Article:
..............................

Getting in touch with my emotions is part of the healing process. While I am expressing more of them, I am still playing my cards, in certain situations, close to the vest.
I don’t let people see behind the mask.
Let me give you an example. In the group meetings I am attending, I am completely transparent. I have held absolutely nothing back. It feels good to share things with people who have been through and for the most part, are still going through exactly what I am talking about.
Being honest and open to the group is not scary.
From the very first time I went, I have felt confident in my ability to share exactly what I was feeling, whether I was afraid, mad, sad, or glad. I have never felt judged. I have only felt support and empathy. But there is safety in numbers.
For me, the hard part is talking with someone alone.
Just me and that person. Looking at my life’s collection of true friends, I only have two. I talk with one every few years and I haven’t seen him in three or four. And I would consider him my closest friend. My other close friend exchanges Christmas cards and occasional social media posts. Living in different states, we visit sometimes.
Now I have hundreds of friends in the larger sense. Maybe even thousands. I can tell you how many kids they have, or that they are trying to have kids, or they just got a dog, a new car, or their first apartment. I know what they care about and I make sure to bring that up when I see them.
My knowledge of them is two miles wide, and two inches deep.
Just don’t ask me how they feel about most things. If they don’t volunteer that information, then I do not know. I have never thought to ask. Remember, I have lived most of my life as a reporter, writing down and reporting the facts. Facts are straight-forward.
Facts aren’t gooey and squishy.
Facts are hard solid, formidable, reliable. They stand up to inspection without being vulnerable. Facts don’t have to worry about letting their guard down. They are what they are and do not need to justify or explain themselves.
There are times when “why” something happened is important. But I try to avoid those types of conversations if I can. If I can keep the conversation light and factual, then there is little risk. I most likely will not get my feelings hurt. I won’t have to “feel something.”
Only having two true friends after 63 years is a waste of possibilities.
As I examine how I have lived under depression’s rule, I can see how this could come about. Getting people to remember you in a positive way usually involves getting them to talk about themselves. And since most of my jobs have involved keeping employees happy, I have become an expert at learning just enough to be liked, but not enough where I would feel required to share my feelings.
I have done this on occasion, but I prefer not to open up, not to be vulnerable.
Can I change my outlook to be more empathetic?
I don’t feel I look like a hatchet man, but I was always the one who fired, demoted, or laid off employees. I would just put my officer of the company hat on. It was easy for me because if I was firing or demoting an employee, they had done this to themselves. This made it easy to separate me from my feelings about the situation. It made it easy to do my job.

..............................

Record extracts:
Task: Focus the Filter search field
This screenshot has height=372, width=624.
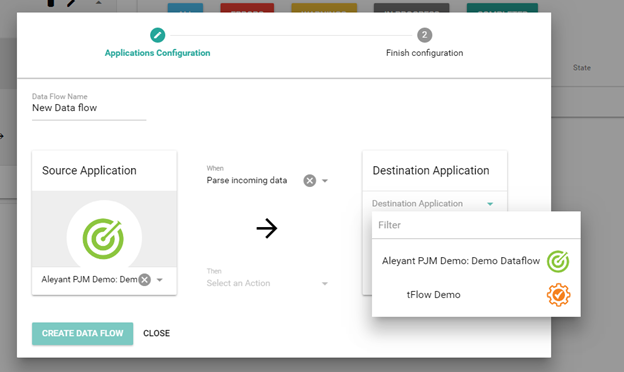Action: click(x=476, y=225)
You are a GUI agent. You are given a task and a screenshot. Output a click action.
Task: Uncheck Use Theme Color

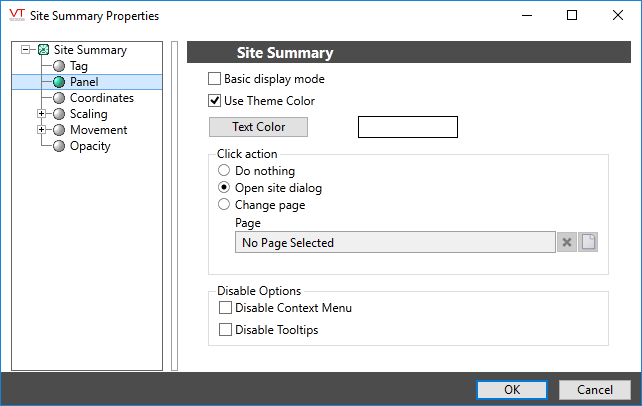point(214,101)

..............................

Direction: Continue the personal essay about guarding one's emotions and friendships, starting after its last sentence.

Written reply:
When I laid off employees, I was confident that they would return sooner than later. And to my companies’ credit, this was always the case. I stayed up to date on call-backs and would make the case for sooner whenever I could. This is still different than opening up, one to one with someone.
To let them see behind the mask is another story.
I tried today to do that. After my meeting, I was going to offer my writing services (for free) to someone I felt deserved the help of a professional writer. He had shared his challenge with finding a job and the things he was doing to secure stable employment, complete with benefits. His story was inspiring.
Yet I did not bring it up when as everyone was leaving. It was too risky. Depression had told me long ago, it’s a bad thing to open up to people, to care too much about someone, to really be empathetic about a personal situation.
I’m feeling like a cold-hearted bastard.
Letting people into my thoughts and emotions is not what I have done. If I am going to change my engagement level with people, I am going to need to figure this out. Setting boundaries is important but helping a fellow human being can be done. I shouldn’t be letting depression toss in all of these “what ifs?”
“What if he wants to be your friend?”
“What if you have things in common and hit it off?” That’s where I have run to the exits. I never really thought about my ability to make true friends. I have many “friends,” people who like me, appreciate what I have done for them, enjoyed my company. But I can see now how different that is from a friend I can call up and say, “I need to talk.” Or a friend that could call me and say, “Have you got a minute?”
Depression has taught me that close relationships can be dangerous.
It has reminded me that closeness can cause pain. That opening up can leave you vulnerable. I have conveniently blocked out all the benefits of forming deeper friendships.
This has left me an observer of life, not a participant.
Being on guard against emotions has been a life-long pursuit. Depression has been giving me awards and trophies for staying detached from people. And until now, I thought that was normal. Now I am facing the challenge of figuring out how to let down my guard. How to let people into my life. Everything I am learning says it is up to me to decide if I will do the work.
If I want deeper, more meaningful relationships, then it starts with me.
And I can see one place to begin. I’ll be ready at the next meeting to offer my resume writing services. Just like with most things, the best results come when it is not about you.
I will start with this one person.
And instead of running from people, I will look for opportunities going forward to engage with them and open up. Who knows, maybe I can develop deeper friendships and expand my support group while helping others?
I think that is worth the risk.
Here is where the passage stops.